*Données:*

____________

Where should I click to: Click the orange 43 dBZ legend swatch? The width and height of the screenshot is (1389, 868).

____________

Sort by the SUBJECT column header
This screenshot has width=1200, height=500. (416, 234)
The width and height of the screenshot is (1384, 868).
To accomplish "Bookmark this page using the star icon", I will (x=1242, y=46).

____________

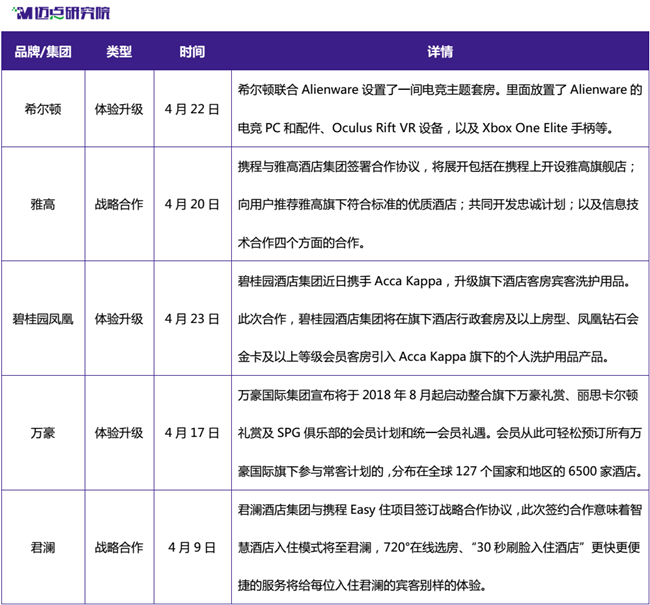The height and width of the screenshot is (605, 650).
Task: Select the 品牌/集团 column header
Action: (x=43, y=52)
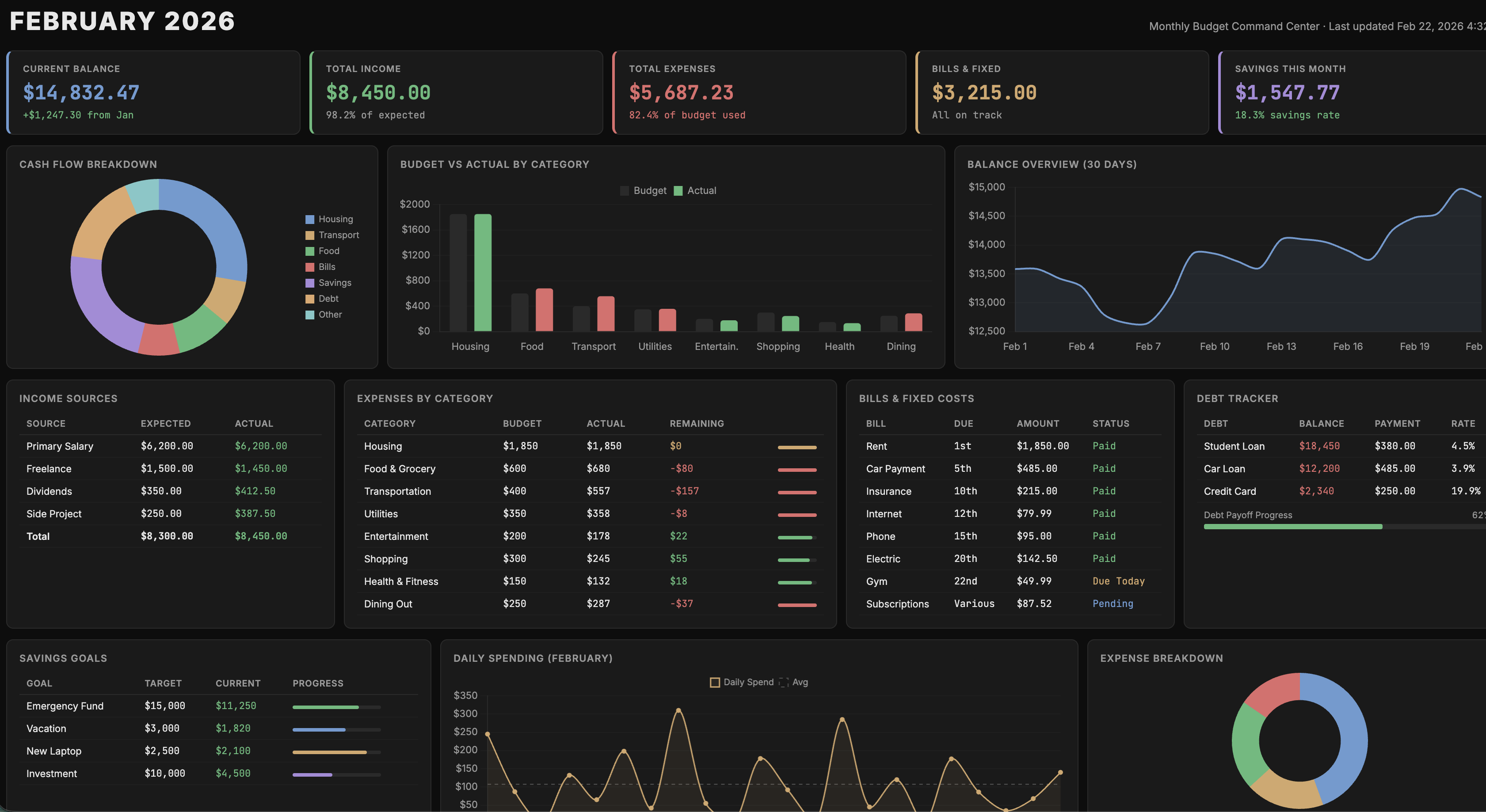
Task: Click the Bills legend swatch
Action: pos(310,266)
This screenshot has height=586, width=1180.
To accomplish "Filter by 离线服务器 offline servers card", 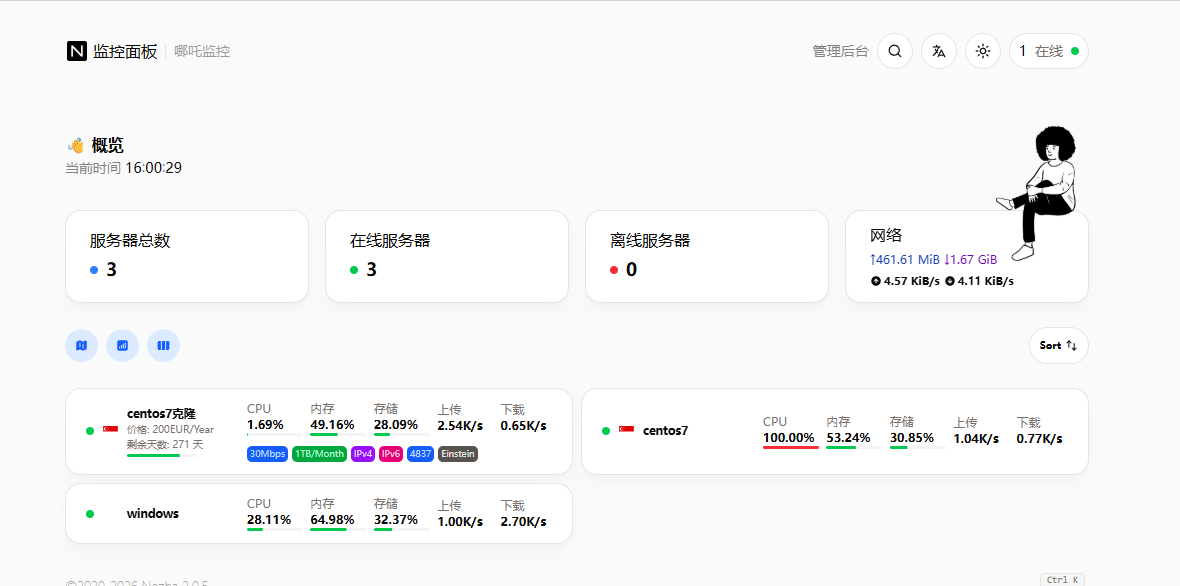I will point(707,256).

____________

*Consignes:* Recopiez à l'identique les lignes des items ci-dessus, de celle qui contient « Sort by the SUBJECT column header » jusqu'à celle qui contient « will (x=1242, y=46). », ces deux lignes comprises.

*Résultat:*
Sort by the SUBJECT column header
This screenshot has width=1200, height=500. (416, 234)
The width and height of the screenshot is (1384, 868).
To accomplish "Bookmark this page using the star icon", I will (x=1242, y=46).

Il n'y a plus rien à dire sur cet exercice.